Distributed Coordinate Descent for Regularized Logistic Regression

Ilya Trofimov
Russia, Yandex Data Factory
Logistic regression with regularization is the method of choice for solving classification and class probability estimation problems in text classification, clickstream data analysis and web data mining. Despite the fact that logistic regression can build only linear separating surfaces, the testing accuracy of it, with proper regularization, is often good for high dimensional input spaces. For several problems the testing accuracy has shown to be close to that of nonlinear classifiers such as kernel methods. At the same time, training and testing of linear classifiers is much faster. It makes the logistic regression a good choice for large-scale problems. Choosing the right regularizer is problem dependent. L2-regularization is known
to shirk coefficients towards zero leaving correlated ones in a model. L1-regularization leads to a sparse solution and typically selects only one coefficient from a group of correlated ones. Elastic net regularizer is a linear combination of L1 and L2. It allows selecting a trade-off between them. Other regularizers are less often used: group lasso and non-convex SCAD regularizer.
Nowadays we see a growing number of problems where both the number of examples and the number of features are very large. Many problems grow beyond the capabilities of a single computer and need to be handled by distributed systems. Distributed machine learning is now an area of active research.

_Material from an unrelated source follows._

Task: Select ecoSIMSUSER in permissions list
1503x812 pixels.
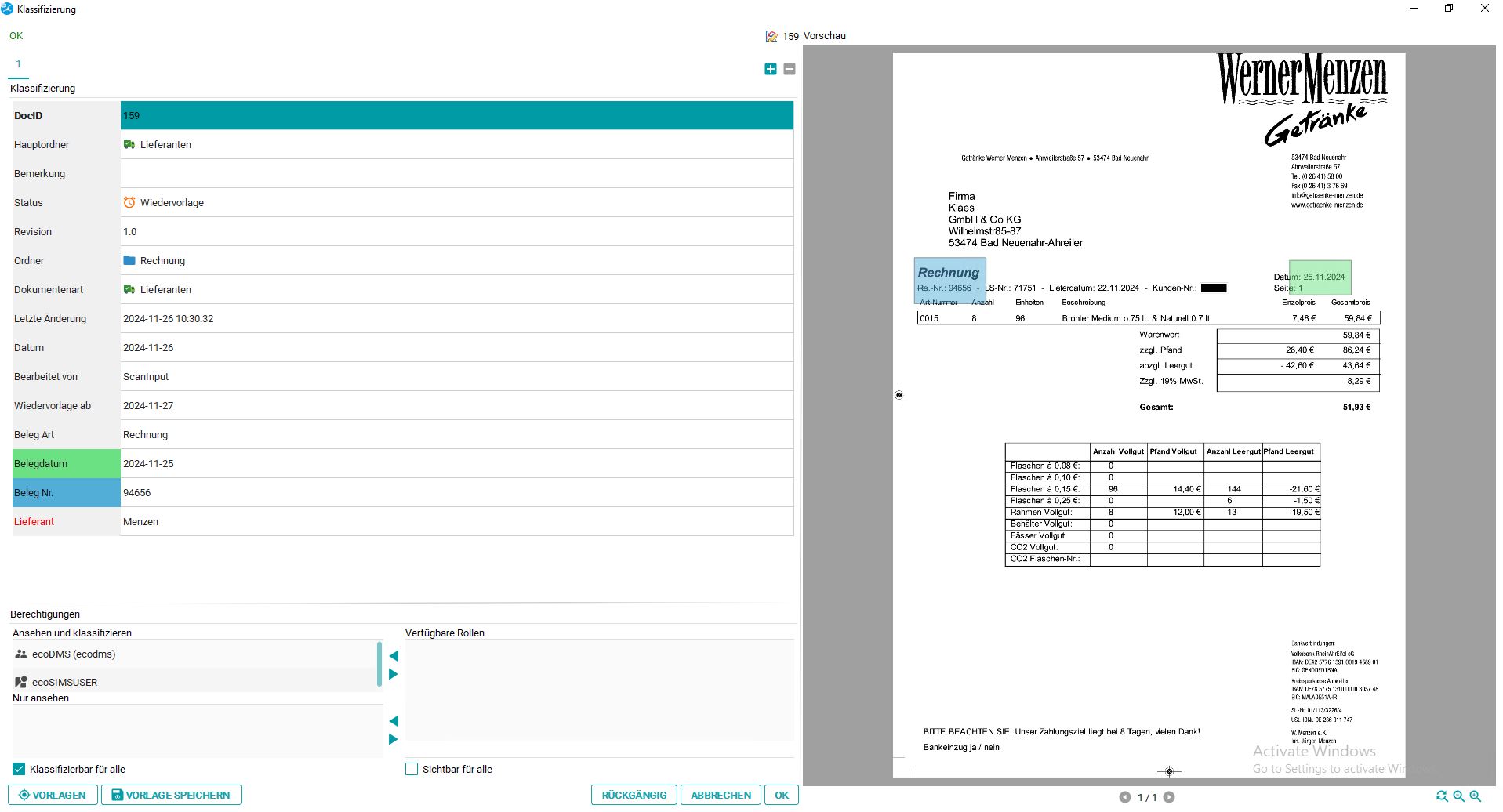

We propose a new architecture for fitting logistic regression with regularizers in the distributed settings. Inside this architecture we implement a new parallel coordinate descent algorithm for L1 and L2 regularized logistic regression and guarantee its convergence. We show how our algorithm can be modified to solve the slow node problem which is common in distributed machine learning. We empirically show the effectiveness of our algorithm and its implementation in comparison with several state-of-the-art methods.